CertiK Crypto Report Counts $2.9B in Assets Stolen in 2022

Cryptocurrency security company CertiK wants you to be aware that it is not secure. The most recent analysis from the organization explores the murky underbelly of the world of digital assets in 2022.

Sadly, the dark underbelly of the industry is more powerful than crypto enthusiasts would want to accept. In only the first three quarters of the year, cyber thieves have seized over $2.9 billion. Additionally, CertiK claims that the methods used by these crooks are only improving.

According to CertiK's mid-year study released at the end of June, cryptocurrency thieves were on pace to siphon off about $1 billion in assets per quarter. As of today, when they released their third-quarter report, it is proving to be true. But the study contains a wealth of information beyond the startling figures on the front. In the previous three months, the firm has recorded 171 escapades. Decentralized finance (DeFi) flash loan assaults and rug-pull scams are only two examples of the vulnerabilities that may be used to steal from projects from inside. The analysis also finds that while being rare, multi-chain attacks have easily caused investors the greatest harm. Only six vulnerabilities were used in Q3 across different chains, yet they are responsible for more than $440 million of the $504 million in theft.

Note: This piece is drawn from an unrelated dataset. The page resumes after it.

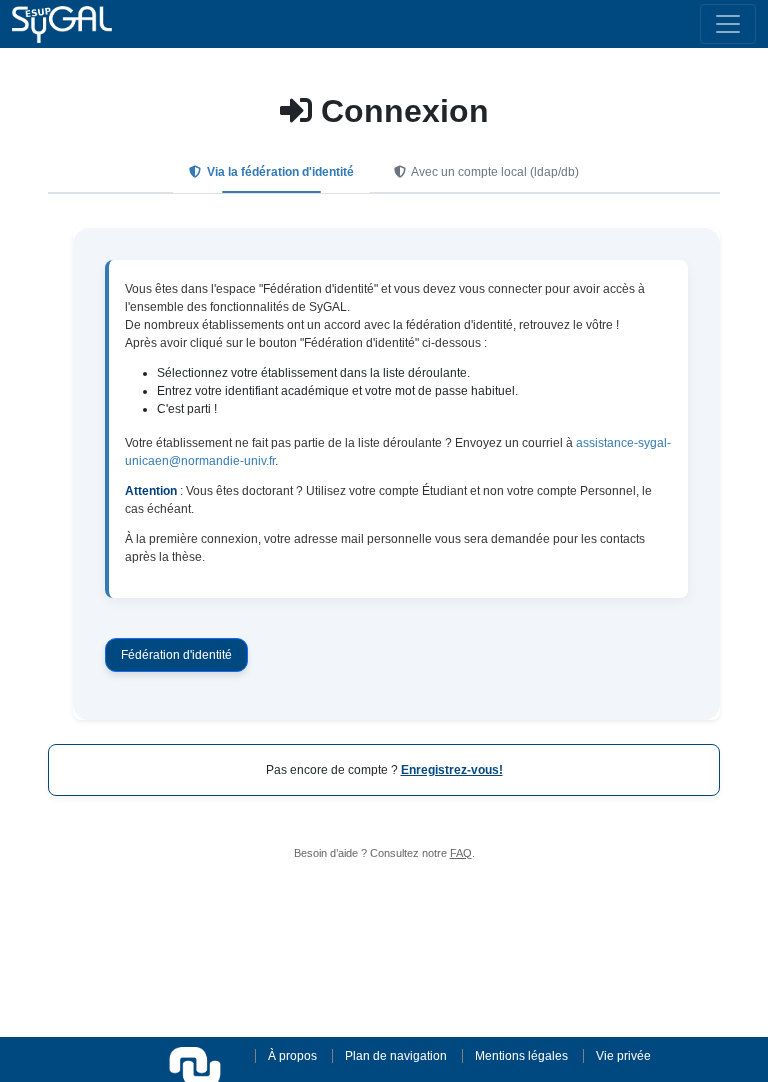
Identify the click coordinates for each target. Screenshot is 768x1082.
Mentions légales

The rise in rug-pull or "exit" frauds in Q3 is one particular finding in this study that merits special attention. 89 scams were reported to have stolen $37 million in the company's Q2 report; in the Q3 report, 98 of these scams took a total of $57 million, a 54% increase. Hugh Brooks, Director of Security Operations at CertiK, explains to InvestorPlace that despite being simple to carry out, these frauds are not going out of style in the middle of a market slump. As Brooks warns investors, "A project being unaudited should raise a significant red alert." "A project could provide a novel approach to a problem or fill a market need, but if it puts your money at risk, it usually isn't a very smart investment."

As report case studies demonstrate, audits are not a panacea.

An exit fraud is one difficulty, but as CertiK notes, they only make up a small portion of 2022's losses.

Projects get a seal of approval from audits, which also provide confirmation that the smart contracts for the project are not in jeopardy. They are not, however, a failsafe method of project security.

The Slope wallet, Wintermute market maker, and Nomad bridge's respective adventures are three of the biggest ones from the quarter, according to CertiK's research. The $8 million in damages suffered by Slope were caused by a flaw in the way the seed words for users' wallets were kept. Once these words were discovered, hackers were able to steal money from victims' wallets one at a time. The creators of Wintermute made the decision to build its market maker on a wallet address that reduces transaction gas costs, which led to the game's vulnerability. Transactions required less CPU resources to settle when addresses had a lot of zeros in them. However, this choice of address allowed a hacker to quickly open the wallet. The losses suffered by Nomad are the result of hackers taking advantage of a weakness in the process of moving assets from one chain to another.

According to Brooks, "[The projects'] losses were not brought on by flaws in the audited smart contract code." In fact, the smart contracts for Wintermute and Nomad have both been reviewed and fixed. They yet fell prey to two of the greatest hacks of the year.

Projects to Secure Web 3.0: Next Steps

These three instances show that audits are insufficient to address an issue that is just becoming worse as time passes. Auditing is a crucial first step, according to Brooks. But a genuine commitment to security also calls for continuing testing, hardening, and monitoring techniques after implementation.

The issue of exit frauds is real. They keep stealing money from investors. However, as Brooks notes, they don't pose the same threat as the more profitable code attacks. The overall market slump has decreased asset prices and reduced the influx of novice investors, who are more prone than average to become victims of an exit scam.

While rug-pullers continue to use the same old techniques, hackers are growing more sophisticated. Rug-pullers rely on a steady supply of less experienced investors to approach them. On the other side, hackers are targeting large projects with many wallets and high liquidity, which makes them a larger danger to the whole crypto ecosystem.

As a result, according to Brooks, initiatives must do more than just get a smart contract audit. "The sector is developing at an incredible rate. To safeguard users and encourage the creativity that makes this sector so unique, we must enhance the degree of security across the whole Web3 ecosystem if we want this pace to continue. Additionally, CertiK notes in its report that it is striving to compile a group of tools and resources for projects that go beyond the straightforward tasks of auditing and into the world of real-time monitoring and bug hunting.